◆ **Data section**
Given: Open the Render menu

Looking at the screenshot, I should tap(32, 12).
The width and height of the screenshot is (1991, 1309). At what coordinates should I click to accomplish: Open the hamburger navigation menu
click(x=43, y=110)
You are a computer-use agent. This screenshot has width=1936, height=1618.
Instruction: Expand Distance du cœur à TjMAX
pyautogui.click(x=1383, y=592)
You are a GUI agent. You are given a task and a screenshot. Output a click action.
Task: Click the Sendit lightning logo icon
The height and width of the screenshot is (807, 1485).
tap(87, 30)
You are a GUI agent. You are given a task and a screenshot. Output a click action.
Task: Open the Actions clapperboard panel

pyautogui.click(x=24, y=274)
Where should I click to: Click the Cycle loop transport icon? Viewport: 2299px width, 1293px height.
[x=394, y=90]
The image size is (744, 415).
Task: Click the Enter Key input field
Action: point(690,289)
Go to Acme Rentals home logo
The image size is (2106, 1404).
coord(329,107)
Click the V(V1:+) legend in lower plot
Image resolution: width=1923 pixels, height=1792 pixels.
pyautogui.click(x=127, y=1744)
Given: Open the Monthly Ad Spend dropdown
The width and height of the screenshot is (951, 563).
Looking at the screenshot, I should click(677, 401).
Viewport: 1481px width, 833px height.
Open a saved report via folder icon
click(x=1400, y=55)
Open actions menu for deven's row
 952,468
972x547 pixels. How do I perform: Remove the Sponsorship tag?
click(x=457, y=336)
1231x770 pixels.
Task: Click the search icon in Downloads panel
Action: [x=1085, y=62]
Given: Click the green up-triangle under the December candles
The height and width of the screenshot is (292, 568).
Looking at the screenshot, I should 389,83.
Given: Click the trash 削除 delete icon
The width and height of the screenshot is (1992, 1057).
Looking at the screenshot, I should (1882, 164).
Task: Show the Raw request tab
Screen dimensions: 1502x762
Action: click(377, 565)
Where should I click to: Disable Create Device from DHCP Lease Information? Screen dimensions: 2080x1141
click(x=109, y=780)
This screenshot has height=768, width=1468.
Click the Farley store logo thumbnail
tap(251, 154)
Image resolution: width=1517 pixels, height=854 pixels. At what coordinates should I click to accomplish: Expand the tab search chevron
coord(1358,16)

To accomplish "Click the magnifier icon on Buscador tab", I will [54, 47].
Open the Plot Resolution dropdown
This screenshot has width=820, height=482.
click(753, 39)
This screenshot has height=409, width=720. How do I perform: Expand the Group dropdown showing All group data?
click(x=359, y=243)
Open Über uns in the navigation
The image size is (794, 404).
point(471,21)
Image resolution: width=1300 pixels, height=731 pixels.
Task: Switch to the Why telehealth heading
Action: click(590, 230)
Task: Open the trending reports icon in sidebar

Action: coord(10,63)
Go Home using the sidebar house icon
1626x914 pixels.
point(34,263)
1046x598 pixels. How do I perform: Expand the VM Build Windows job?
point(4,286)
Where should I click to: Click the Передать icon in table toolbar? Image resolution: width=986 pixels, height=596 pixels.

◆ **What is needed**
Output all of the data again. Match it exactly.

◆ **Solved problem**
Given: Open the Render menu

Looking at the screenshot, I should tap(32, 12).
The width and height of the screenshot is (1991, 1309). At what coordinates should I click to accomplish: Open the hamburger navigation menu
click(x=43, y=110)
You are a computer-use agent. This screenshot has width=1936, height=1618.
Instruction: Expand Distance du cœur à TjMAX
pyautogui.click(x=1383, y=592)
You are a GUI agent. You are given a task and a screenshot. Output a click action.
Task: Click the Sendit lightning logo icon
The height and width of the screenshot is (807, 1485).
tap(87, 30)
You are a GUI agent. You are given a task and a screenshot. Output a click action.
Task: Open the Actions clapperboard panel

pyautogui.click(x=24, y=274)
Where should I click to: Click the Cycle loop transport icon? Viewport: 2299px width, 1293px height.
[x=394, y=90]
The image size is (744, 415).
Task: Click the Enter Key input field
Action: point(690,289)
Go to Acme Rentals home logo
The image size is (2106, 1404).
coord(329,107)
Click the V(V1:+) legend in lower plot
Image resolution: width=1923 pixels, height=1792 pixels.
pyautogui.click(x=127, y=1744)
Given: Open the Monthly Ad Spend dropdown
The width and height of the screenshot is (951, 563).
Looking at the screenshot, I should click(677, 401).
Viewport: 1481px width, 833px height.
Open a saved report via folder icon
click(x=1400, y=55)
Open actions menu for deven's row
 952,468
972x547 pixels. How do I perform: Remove the Sponsorship tag?
click(x=457, y=336)
1231x770 pixels.
Task: Click the search icon in Downloads panel
Action: [x=1085, y=62]
Given: Click the green up-triangle under the December candles
The height and width of the screenshot is (292, 568).
Looking at the screenshot, I should 389,83.
Given: Click the trash 削除 delete icon
The width and height of the screenshot is (1992, 1057).
Looking at the screenshot, I should (1882, 164).
Task: Show the Raw request tab
Screen dimensions: 1502x762
Action: click(377, 565)
Where should I click to: Disable Create Device from DHCP Lease Information? Screen dimensions: 2080x1141
click(x=109, y=780)
This screenshot has height=768, width=1468.
Click the Farley store logo thumbnail
tap(251, 154)
Image resolution: width=1517 pixels, height=854 pixels. At what coordinates should I click to accomplish: Expand the tab search chevron
coord(1358,16)

To accomplish "Click the magnifier icon on Buscador tab", I will [54, 47].
Open the Plot Resolution dropdown
This screenshot has width=820, height=482.
click(753, 39)
This screenshot has height=409, width=720. How do I perform: Expand the Group dropdown showing All group data?
click(x=359, y=243)
Open Über uns in the navigation
The image size is (794, 404).
point(471,21)
Image resolution: width=1300 pixels, height=731 pixels.
Task: Switch to the Why telehealth heading
Action: click(590, 230)
Task: Open the trending reports icon in sidebar

Action: coord(10,63)
Go Home using the sidebar house icon
1626x914 pixels.
point(34,263)
1046x598 pixels. How do I perform: Expand the VM Build Windows job?
point(4,286)
Where should I click to: Click the Передать icon in table toolbar? Image resolution: width=986 pixels, height=596 pixels.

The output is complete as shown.